I can yell at someone in their face to try to force them to change their ways, but that’ll NEVER work! I know now why my dating life has always been terrible, it was me chasing after horrible men who would ONLY mistreat me as their sign of trying to dominate. They mistreated me because I had allowed myself to be emotionally weak, rather than be smart. In recent time, unlikely men have gone out of their way for me and did things with a smile on their face, as they didn’t demand anything sexual for the act of kindness. I taught myself to ALWAYS wash up and bathe before leaving the house. Also, I dress comfortably nice and fix my appearance. I’m not thin, but I do some form of exercise in the outdoors as much as possible to keep fit looking and not saggy fat. Just because sooooo many women force themselves to be terribly thin, doesn’t mean they’re honestly happy with their life and most never have a smile on their face while in any public setting.
MANY women of all shapes and sizes, can’t seem be and keep a successful romantic relationship as they would like to be in due to their smug exterior. MOST women nowadays have ABF (angry bitch face) instead of the ol’ RBF (resting bitch face), which keeps any potential life partner AWAY from them since they appear unpleasant! NO man or woman wants to be in a romantic relationship with a woman who is obviously vain or whines too much over petty matters that don’t apply to them! No one wants to be romantically involved with a woman who chose to be failure than successful. As a woman, it’s not about what we go through that makes determines who and how we are, but it’s how we endure and escape the hardships with little or even no help from those we deemed close to us. There are numerous people who exclaim that they don’t need friends (or few) and claim to have “haters” against them; we need friends and people aren’t “haters”, they just offer a reality check!
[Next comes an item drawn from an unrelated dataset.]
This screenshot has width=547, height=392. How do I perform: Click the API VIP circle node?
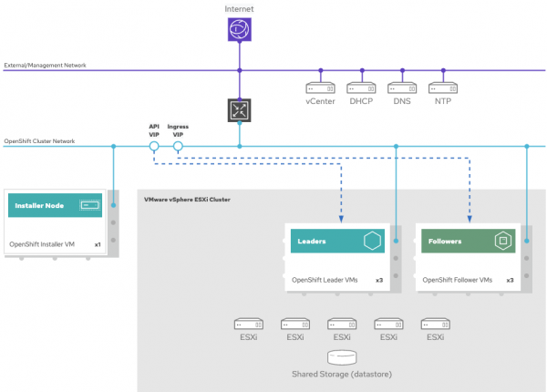pyautogui.click(x=155, y=146)
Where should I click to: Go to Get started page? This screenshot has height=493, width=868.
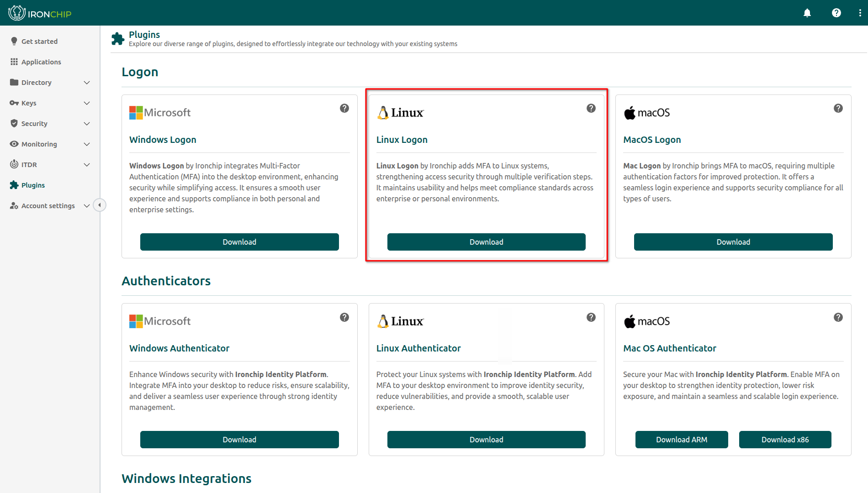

Our life is based on our “smart” actions for success not physical strength. We endure the pain and tragedies that life throws onto us by handling the situations with patience and thinking out of a solution for the long run verses concluding immediately only to suffer from it later. We need friends, but also family. We need to make successful decisions for ourselves and not excuses that will only make a person angry on the outside. We need to take a good look into a big mirror and thoroughly observe our face and body. We need to ALWAYS look for ways improve ourselves on the outside since that is how people in the world see us. ALWAYS make sure to have a smile on our face before we walk away from a big mirror. Remember, that the first impression is the last impression anyone we encounter will have of us.